In-situ deuteration study of LaFeSi into superconducting LaFeSi(H,D)

In this study we investigate the topotactical deuteration of LaFeSi using in-situ neutron powder diffraction, yielding superconducting LaFeSi(H,D). The structural changes are linked to the thermodynamic nature of the chemical process, investigated using thermogravimetric analysis, differential thermal analysis, and mass spectroscopy. Pressure-composition-isotherm measurements further show a remarkably low equilibrium pressure. The reaction is found to be binary with two separate phases LaFeSi and LaFeSiD coexisting during the reaction. The reaction enthalpy, determined using differential thermal analysis is found to be ΔH = − 54.5 kJ/mol. Furthermore the anisotropy of the thermal expansion is observed to change significantly as αc∕αa changes from 6.6 to 1.2. All the LaFeSi(H,D) obtained samples were found to be superconducting with Tc ∼ 10 K, i.e. the value corresponding to stoichiometric composition.
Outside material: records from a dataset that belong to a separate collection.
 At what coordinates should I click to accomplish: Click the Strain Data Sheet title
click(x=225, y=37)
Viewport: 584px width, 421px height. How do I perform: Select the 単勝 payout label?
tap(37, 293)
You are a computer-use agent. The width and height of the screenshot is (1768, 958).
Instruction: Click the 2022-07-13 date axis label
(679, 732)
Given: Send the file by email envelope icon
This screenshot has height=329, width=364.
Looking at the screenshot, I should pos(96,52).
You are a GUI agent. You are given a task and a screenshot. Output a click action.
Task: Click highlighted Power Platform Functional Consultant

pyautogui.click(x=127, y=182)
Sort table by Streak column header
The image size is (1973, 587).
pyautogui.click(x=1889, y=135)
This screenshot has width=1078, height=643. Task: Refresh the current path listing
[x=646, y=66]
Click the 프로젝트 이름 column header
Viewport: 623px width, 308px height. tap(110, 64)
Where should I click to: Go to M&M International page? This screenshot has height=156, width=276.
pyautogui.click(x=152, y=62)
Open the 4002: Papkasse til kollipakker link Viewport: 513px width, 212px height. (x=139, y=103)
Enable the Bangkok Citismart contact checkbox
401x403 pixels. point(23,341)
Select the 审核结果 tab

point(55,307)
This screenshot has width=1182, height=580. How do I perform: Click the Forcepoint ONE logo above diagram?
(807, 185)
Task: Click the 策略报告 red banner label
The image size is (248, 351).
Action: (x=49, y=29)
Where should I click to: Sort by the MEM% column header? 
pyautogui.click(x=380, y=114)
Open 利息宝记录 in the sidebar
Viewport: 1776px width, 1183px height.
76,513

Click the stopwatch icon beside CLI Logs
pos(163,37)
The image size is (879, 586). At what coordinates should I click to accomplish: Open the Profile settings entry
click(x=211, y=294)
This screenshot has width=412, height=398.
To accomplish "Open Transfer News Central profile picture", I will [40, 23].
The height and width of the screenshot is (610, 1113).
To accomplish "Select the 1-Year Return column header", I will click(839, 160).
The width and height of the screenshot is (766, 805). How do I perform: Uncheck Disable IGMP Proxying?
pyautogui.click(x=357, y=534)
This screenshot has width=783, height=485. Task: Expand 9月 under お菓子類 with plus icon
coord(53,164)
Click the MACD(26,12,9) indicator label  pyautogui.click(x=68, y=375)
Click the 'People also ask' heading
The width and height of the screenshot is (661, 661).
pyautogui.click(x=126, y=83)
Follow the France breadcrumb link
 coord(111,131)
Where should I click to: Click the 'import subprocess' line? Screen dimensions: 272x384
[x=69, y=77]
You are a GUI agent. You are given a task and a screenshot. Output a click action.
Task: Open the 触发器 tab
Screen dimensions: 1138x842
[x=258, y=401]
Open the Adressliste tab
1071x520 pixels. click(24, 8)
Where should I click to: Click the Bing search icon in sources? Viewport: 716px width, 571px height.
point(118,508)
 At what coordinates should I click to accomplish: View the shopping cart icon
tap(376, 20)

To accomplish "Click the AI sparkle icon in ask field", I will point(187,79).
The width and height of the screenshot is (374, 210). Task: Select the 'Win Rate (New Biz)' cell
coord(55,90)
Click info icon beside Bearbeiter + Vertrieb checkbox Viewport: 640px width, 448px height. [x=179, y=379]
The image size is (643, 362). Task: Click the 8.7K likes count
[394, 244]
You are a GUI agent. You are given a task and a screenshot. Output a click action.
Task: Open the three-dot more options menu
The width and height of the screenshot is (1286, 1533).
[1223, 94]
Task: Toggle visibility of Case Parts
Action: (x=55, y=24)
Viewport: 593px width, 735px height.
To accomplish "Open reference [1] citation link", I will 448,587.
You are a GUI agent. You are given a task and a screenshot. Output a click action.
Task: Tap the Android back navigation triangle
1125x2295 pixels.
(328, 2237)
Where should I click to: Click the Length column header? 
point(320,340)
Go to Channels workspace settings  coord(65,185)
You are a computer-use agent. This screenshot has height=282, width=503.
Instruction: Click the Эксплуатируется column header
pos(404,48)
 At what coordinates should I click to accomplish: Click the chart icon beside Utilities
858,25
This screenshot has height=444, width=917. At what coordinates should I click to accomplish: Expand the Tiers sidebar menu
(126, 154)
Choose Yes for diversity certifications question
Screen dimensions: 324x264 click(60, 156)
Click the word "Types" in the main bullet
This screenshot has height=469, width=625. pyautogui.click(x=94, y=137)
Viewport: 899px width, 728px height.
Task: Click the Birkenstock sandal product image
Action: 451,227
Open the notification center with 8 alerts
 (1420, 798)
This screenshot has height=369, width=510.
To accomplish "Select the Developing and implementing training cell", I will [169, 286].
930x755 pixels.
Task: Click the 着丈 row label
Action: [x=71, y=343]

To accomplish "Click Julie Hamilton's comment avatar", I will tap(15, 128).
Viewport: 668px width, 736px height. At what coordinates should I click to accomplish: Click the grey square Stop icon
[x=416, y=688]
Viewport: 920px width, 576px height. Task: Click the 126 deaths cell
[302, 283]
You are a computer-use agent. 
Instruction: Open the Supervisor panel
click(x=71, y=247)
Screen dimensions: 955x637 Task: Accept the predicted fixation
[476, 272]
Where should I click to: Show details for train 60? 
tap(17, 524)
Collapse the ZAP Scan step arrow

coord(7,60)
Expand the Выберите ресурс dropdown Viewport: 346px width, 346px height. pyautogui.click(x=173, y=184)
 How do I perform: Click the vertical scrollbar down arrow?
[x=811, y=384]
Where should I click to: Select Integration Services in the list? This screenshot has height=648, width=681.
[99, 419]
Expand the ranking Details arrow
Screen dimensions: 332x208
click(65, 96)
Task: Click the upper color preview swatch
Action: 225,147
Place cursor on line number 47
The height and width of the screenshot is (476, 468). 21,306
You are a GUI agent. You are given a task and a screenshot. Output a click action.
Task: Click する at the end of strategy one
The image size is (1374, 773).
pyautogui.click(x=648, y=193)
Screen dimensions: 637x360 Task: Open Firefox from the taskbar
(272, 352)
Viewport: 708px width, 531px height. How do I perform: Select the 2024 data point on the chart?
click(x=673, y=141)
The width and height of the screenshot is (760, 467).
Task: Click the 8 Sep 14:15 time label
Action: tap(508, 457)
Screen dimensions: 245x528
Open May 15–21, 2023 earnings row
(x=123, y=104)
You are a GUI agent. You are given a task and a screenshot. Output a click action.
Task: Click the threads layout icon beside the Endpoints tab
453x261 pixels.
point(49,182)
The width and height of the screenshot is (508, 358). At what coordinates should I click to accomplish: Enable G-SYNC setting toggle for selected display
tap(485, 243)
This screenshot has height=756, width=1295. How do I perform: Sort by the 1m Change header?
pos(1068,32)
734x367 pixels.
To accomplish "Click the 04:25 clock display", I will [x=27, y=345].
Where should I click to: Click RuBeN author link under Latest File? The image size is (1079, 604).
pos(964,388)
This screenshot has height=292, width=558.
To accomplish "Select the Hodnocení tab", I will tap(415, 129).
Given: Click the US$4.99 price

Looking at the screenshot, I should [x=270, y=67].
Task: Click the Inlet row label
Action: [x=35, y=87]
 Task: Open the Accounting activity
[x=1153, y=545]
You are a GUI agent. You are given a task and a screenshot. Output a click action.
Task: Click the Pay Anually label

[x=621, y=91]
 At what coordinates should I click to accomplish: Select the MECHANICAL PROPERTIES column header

We conclude that this gas-solid process does not produce a solid solution with a tunable x(H), LaFeSiHx, where Tc would be continuously changed. •Transformation with very low equilibrium hydrogen pressure of LaFeSi intermetallic into LaFeSiH superconductor.•Hydrogenation of LaFeSi is a binary reaction with two separate phases LaFeSi and LaFeSiH coexisting during the reaction.•The solid-gas process does not yield a solid solution with a tunable x(H), LaFeSiHx, where Tc would be continuously changed.•A study which evidences novel important features of this emergent family of superconducting iron-based “crystallogenides”.•Thermal expansion of LaFeSi and LaFeSiH in the reaction temperature region.